Data can be formatted in several ways depending on one’s needs. According to Professor Engel, one can organize data in a CSV file, a TSV file, an XML file, or in JSON format. Although I’ve worked with data before, I’ve never heard of an XML file. XML (or Extensible Markup language) has an uncanny resemblance to HTML Code but one can actually customize the tags the data is enclosed in. Apparently it’s an old-school method, but people still use it today. One format I’m familiar with is JSON. Professor Engel emphasized that JSON is not a database, which many people still fall for. Instead, JSON is a way to format data and for us computer scientists, the key-value pairs makes it easier to parse through.

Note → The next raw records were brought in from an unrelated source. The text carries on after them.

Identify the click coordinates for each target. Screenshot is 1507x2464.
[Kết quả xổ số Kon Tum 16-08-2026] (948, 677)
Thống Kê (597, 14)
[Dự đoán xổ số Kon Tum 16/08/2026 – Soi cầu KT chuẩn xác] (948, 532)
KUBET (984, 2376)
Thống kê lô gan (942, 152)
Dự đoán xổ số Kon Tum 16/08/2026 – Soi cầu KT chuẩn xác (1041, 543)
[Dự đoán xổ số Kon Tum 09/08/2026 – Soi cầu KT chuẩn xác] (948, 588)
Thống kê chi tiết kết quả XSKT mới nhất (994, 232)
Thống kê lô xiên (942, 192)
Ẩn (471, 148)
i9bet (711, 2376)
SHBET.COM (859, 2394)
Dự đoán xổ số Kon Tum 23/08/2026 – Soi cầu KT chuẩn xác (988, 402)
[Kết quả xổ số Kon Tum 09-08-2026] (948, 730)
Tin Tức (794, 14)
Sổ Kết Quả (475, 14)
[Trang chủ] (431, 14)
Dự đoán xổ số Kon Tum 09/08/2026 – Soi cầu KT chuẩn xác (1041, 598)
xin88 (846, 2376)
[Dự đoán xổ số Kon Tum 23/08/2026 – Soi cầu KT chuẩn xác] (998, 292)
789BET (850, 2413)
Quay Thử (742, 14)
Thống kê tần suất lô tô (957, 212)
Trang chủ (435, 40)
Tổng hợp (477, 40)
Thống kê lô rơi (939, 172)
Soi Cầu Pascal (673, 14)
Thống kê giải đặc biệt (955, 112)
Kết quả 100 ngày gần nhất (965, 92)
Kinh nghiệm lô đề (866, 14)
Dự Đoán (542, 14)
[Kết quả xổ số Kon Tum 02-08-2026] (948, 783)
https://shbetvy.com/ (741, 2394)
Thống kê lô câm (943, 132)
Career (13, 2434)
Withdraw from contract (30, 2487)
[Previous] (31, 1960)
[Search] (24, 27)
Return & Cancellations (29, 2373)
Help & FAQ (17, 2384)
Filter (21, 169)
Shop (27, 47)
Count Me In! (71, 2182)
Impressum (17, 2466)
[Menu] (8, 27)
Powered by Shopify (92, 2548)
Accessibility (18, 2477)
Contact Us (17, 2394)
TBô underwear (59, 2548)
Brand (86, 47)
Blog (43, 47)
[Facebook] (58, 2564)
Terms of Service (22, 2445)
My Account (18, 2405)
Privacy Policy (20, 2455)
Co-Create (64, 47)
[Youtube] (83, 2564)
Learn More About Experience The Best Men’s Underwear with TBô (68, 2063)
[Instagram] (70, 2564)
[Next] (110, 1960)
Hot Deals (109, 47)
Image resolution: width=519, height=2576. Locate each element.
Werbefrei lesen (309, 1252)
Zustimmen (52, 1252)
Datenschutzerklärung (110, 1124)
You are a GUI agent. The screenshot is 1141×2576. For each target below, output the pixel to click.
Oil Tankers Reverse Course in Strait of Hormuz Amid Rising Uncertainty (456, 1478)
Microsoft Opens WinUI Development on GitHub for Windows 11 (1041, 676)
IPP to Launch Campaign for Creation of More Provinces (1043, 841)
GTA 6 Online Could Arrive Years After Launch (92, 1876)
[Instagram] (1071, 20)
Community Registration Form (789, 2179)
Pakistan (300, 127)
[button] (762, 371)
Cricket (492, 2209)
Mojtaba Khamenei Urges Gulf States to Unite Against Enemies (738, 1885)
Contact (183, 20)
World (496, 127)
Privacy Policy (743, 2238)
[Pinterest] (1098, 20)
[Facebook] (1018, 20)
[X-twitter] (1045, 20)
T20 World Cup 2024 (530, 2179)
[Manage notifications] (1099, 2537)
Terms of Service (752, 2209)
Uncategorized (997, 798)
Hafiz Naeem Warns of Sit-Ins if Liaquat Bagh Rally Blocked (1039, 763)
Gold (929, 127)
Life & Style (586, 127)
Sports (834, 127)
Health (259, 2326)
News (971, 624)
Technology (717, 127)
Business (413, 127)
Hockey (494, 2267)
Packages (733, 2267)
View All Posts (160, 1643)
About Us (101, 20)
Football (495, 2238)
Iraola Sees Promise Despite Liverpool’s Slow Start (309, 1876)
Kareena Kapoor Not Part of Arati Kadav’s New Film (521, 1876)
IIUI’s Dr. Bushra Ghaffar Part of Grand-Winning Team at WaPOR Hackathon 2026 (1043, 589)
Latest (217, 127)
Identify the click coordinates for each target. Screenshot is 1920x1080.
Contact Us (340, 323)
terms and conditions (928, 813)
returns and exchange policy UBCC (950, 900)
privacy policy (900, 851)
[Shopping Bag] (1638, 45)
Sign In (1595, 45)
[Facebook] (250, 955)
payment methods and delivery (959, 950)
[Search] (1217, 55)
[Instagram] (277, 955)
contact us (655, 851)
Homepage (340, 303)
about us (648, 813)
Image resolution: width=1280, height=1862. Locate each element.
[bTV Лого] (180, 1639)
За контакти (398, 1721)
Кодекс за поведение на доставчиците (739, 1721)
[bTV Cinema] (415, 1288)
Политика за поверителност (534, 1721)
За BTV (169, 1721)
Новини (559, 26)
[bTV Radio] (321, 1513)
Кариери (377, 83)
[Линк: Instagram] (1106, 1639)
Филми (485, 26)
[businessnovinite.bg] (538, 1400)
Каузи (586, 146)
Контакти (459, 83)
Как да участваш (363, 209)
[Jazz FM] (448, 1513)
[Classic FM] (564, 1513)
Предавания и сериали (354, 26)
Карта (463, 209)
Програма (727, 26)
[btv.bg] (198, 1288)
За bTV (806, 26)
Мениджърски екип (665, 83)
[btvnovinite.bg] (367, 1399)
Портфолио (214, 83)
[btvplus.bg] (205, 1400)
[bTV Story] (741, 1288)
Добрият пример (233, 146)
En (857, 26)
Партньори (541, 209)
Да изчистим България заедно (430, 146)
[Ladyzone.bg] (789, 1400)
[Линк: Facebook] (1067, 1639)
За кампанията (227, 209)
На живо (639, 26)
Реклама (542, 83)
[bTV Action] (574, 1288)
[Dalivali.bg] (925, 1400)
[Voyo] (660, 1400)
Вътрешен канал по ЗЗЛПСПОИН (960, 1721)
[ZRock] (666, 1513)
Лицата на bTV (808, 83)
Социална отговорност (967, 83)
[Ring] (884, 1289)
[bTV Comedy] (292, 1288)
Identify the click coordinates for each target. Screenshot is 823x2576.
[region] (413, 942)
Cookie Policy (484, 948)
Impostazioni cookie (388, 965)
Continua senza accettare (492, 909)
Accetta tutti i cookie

Now that we know the different ways data can be formatted, we can go over the technologies that can be used to clean data. First off, data is messy. Prior to analyzing data, you have to make sure to clean it and format it in a way that works for you. For instance, one of the challenges Vicky faced when working with data is date formatting. In Vicky’s case, dates can either be numerical (1/01/2020) or they can be worded like so-“January 1, 2020.” Therefore, if you write a script that parses through your data set, you have to make sure that edge cases are accounted for. If you don’t, then most likely, you are losing important data without knowing. Another data scheme that can skew your results is UTF-8 Encoding. Professor Engel mentioned that some data sets may use special characters that have to be encoded for proper use. If cleaning data is new to an individual, Professor Engel highly praised the application OpenRefine-an Open Source data tool that cleans data with ease. However, if you have programming knowledge, it’d be more beneficial to just clean it yourself!
Finding Data sets
During Vicky’s portion of the talk, Vicky went over different resources to find open data sets. One of the sources she’s mentioned is NYC Open Data, which has a collection of data sets on everything NYC-related. Another resource she discussed was Kaggle. Kaggle allows you to search for data you want, and it actually resembles NYU’s advanced search for articles. Except, Kaggle has a much cleaner interface. Nevertheless, searching for data with these resources is easy. But, you have to make sure to always cite your sources.
Future Project with Open Data
I found this Open Data talk with Deena and Vicky beneficial, especially since I’ve wanted to work with open data for so long. As a NYC native, I’ve wanted to unravel trends that’s been going on in the city. I discovered NYC Open Data almost a year ago, but I’ve had trouble finding data that would answer the changes within my neighborhood. Now that I know of other resources where I can find data and the technologies I can use to analyze data, I will start planning this personal project and refine my question that the data can answer.